Data: Panel of descriptor data, x, where the number of observations per date is not balanced. y_x target for prediction for each observation on each date.

Parameters to learn: 1. Feature dictionary, D (matrix), that is fixed (neither time or observation varying, though this may be relaxed in future iterations). The columns are constrained individually to have unit length. 2. y_d a time series of vectors that are unconstrained and live in euclidean space.

B. Objective Function (Cost)

Within each date, for simplicity of explanation, the objective function is characterized as:

argmin{D,y_d(t)} 0.5 * (1/n(t)) sum([y_x(t) - x(t) * D * y_d(t)]^2)

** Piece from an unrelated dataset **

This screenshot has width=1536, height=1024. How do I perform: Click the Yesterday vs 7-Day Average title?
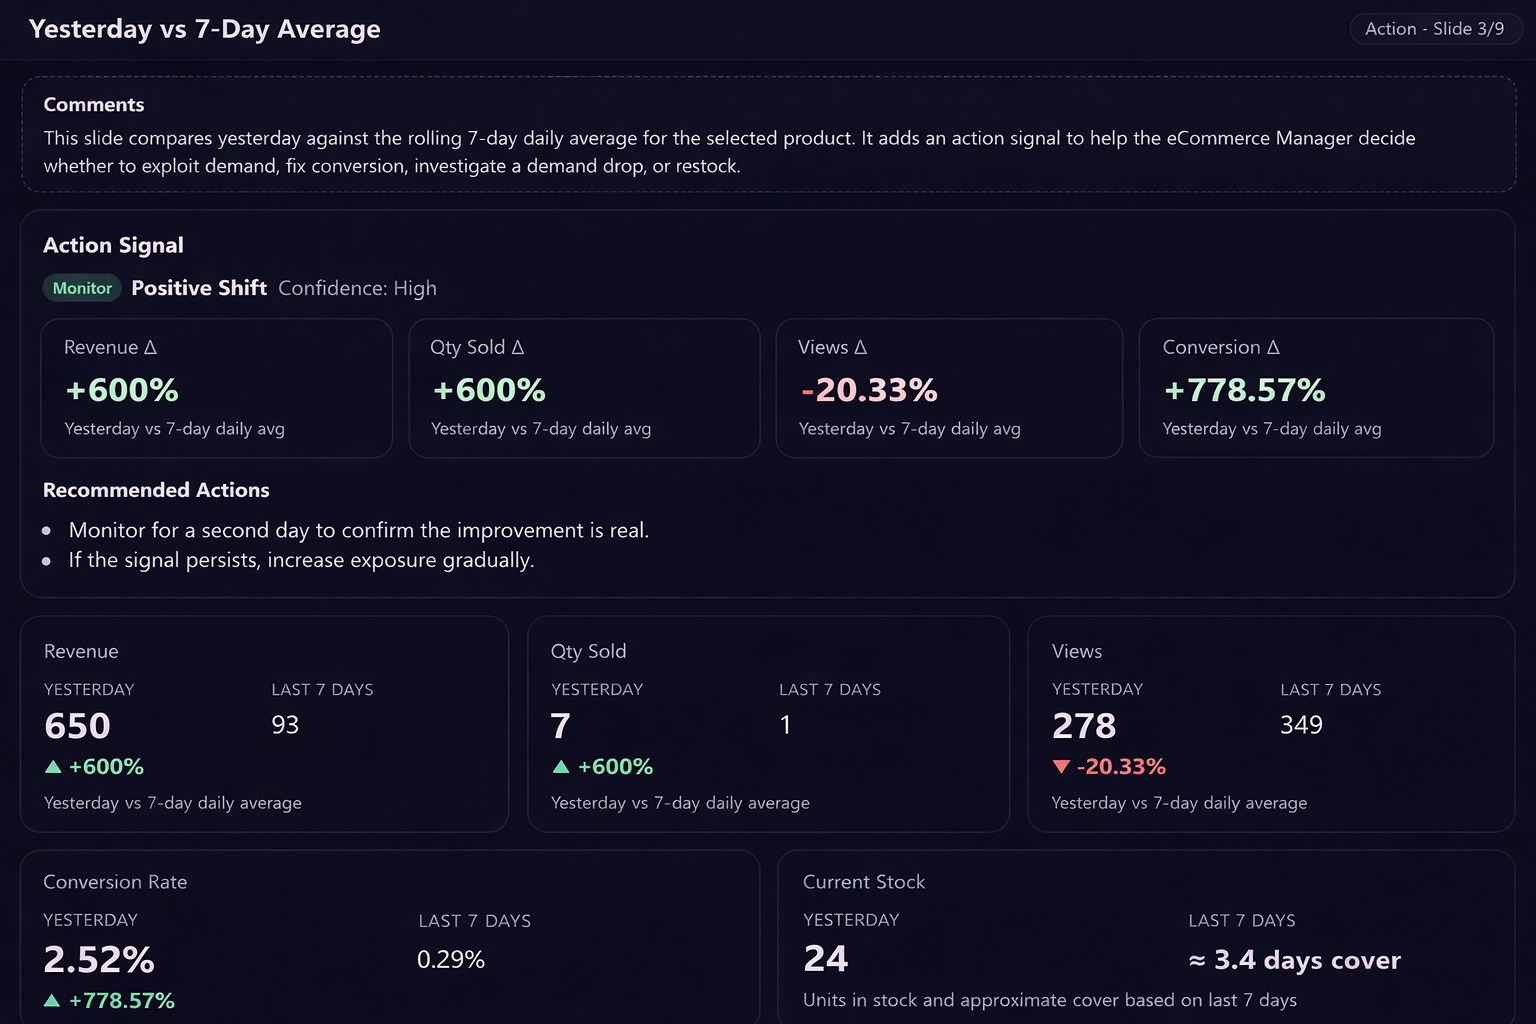[x=205, y=29]
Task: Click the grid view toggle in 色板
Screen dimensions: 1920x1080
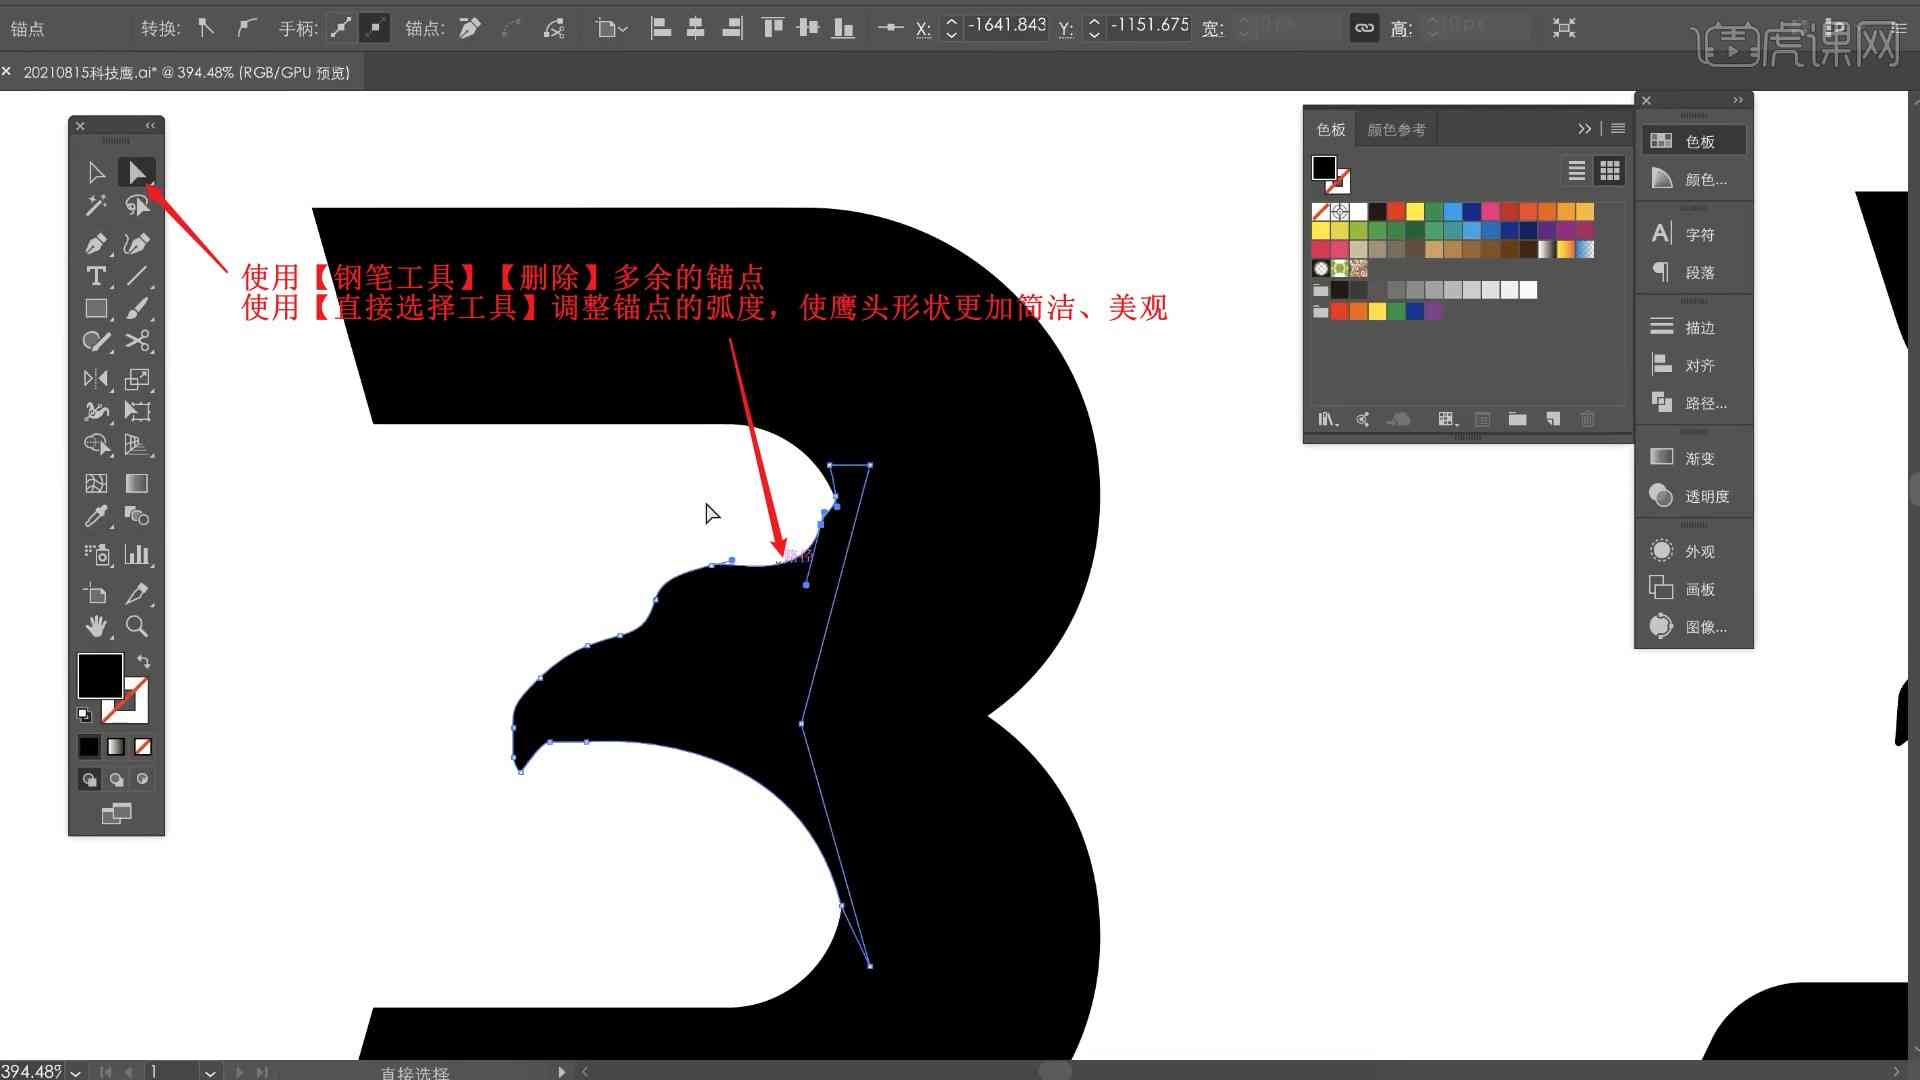Action: pos(1609,171)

Aggregating over all dates, the objective becomes the simple average over all periods (I wont write it out because it looks messy outside of latex style print).

C. Gradient

One of the issues with this formulation is that the matrix derivative is not defined for x(t) * D * y_d(t), where the forms are matrix/matrix/vector. It is however defined for the case where x(t) is a vector. Hence, for any given date slice, I believe I can average the derivatives for each observation in an explicit form to get the derivative I care about for each date, and similarly average over all dates to get the derivative for the full panel.

Road blocks:

1. Specifying Cost and Gradient.

I believe specifying the manifold can be done as easily as:
manifold = productmanifold(struct('D', obliquefactory(x_cols,20), 'y_d', euclideanfactory(x_rows,1)));

But specifying the cost and gradient are more complicated. Is it ok to write a function cost with a loop in it a then reference the handle? Similarly for the gradient, I believe I need to specify the update for both the variables differently since they are being optimized over different manifolds but they are similarly complicated and I do not quite understand how to combine them.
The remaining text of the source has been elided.